Source records:

• • • •

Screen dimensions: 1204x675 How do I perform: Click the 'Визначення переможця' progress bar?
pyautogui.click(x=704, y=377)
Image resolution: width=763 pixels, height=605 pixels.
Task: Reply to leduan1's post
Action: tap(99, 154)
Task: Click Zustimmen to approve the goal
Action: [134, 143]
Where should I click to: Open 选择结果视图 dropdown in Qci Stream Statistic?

• • • •

EXERCISE: Give back every entry exactly, with nothing left out.

THE ANSWER:
Screen dimensions: 1204x675 How do I perform: Click the 'Визначення переможця' progress bar?
pyautogui.click(x=704, y=377)
Image resolution: width=763 pixels, height=605 pixels.
Task: Reply to leduan1's post
Action: tap(99, 154)
Task: Click Zustimmen to approve the goal
Action: [134, 143]
Where should I click to: Open 选择结果视图 dropdown in Qci Stream Statistic?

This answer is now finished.